House Fights To Intervene In Pot Case
The Florida House this week went to an appeals court to try to intervene in a potentially high-stakes case about regulations for the state’s medical-marijuana industry.
House attorneys filed a notice of appeal at the 1st District Court of Appeal, after Leon County Circuit Judge Karen Gievers in late January refused to let the House intervene in the case, which pits marijuana operator Trulieve against the Florida Department of Health.
In the case, Gievers sided with Trulieve and struck down a law capping the number of dispensaries medical marijuana businesses can run.
The Department of Health has appealed that underlying ruling. In a Jan. 25 motion to intervene filed in circuit court, the House pointed, in part, to its role in carrying out a 2016 constitutional amendment that broadly legalized medical marijuana and to a need to navigate federal laws that make marijuana illegal.

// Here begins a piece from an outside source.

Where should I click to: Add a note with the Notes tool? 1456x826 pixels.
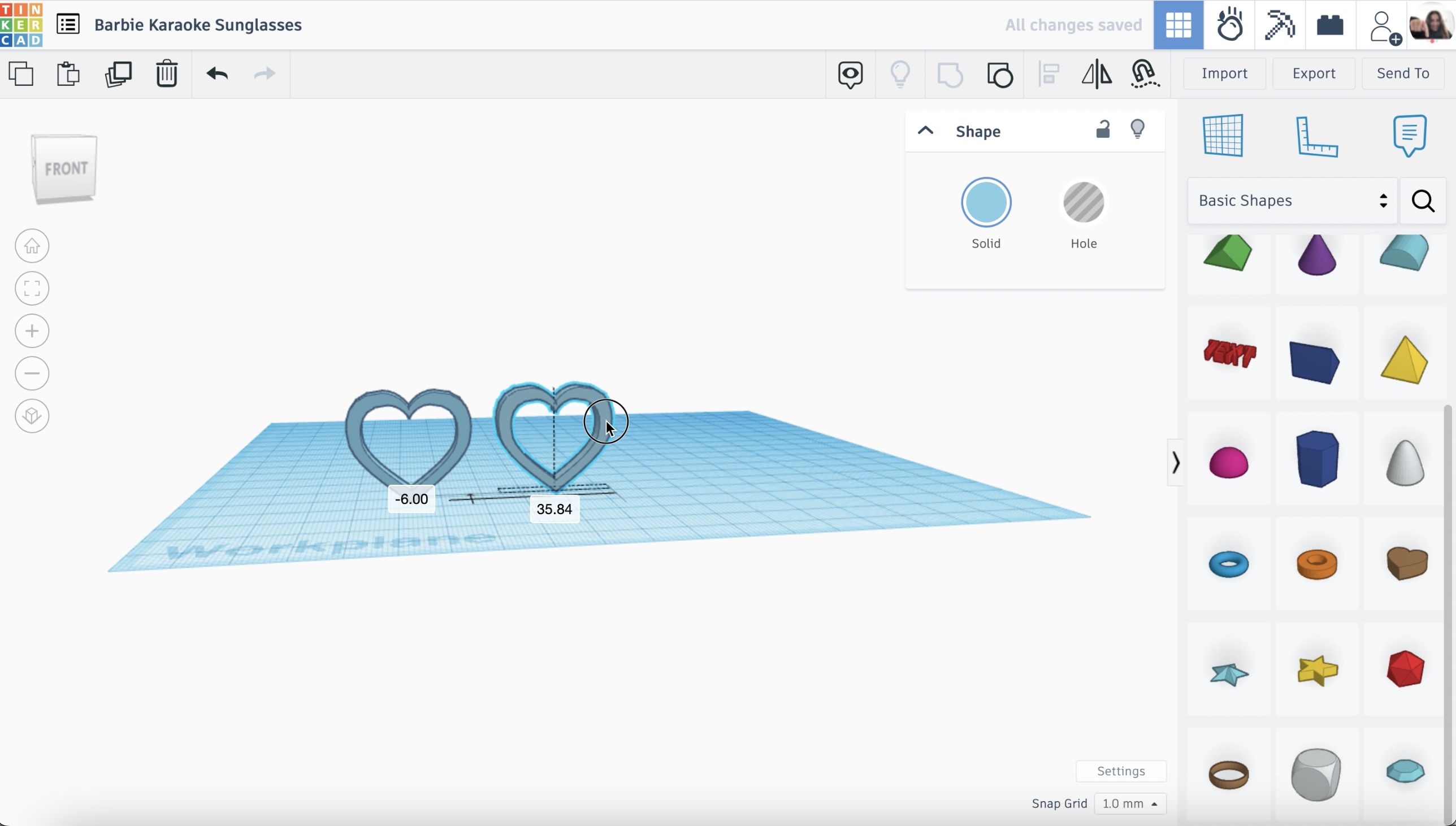pos(1410,135)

“The Legislature has the sole constitutional authority to make the necessary policy choices for how to implement the (medical marijuana amendment) within the limits of an otherwise conflicting and superseding federal drug policy,” the motion said. “(The law at issue in the case) reflects those legislative choices. The House can defend those choices on appeal from the legislative perspective in a way that the department cannot.”
But Gievers rejected the House’s motion, pointing to issues such as the House not seeking to intervene earlier in the case.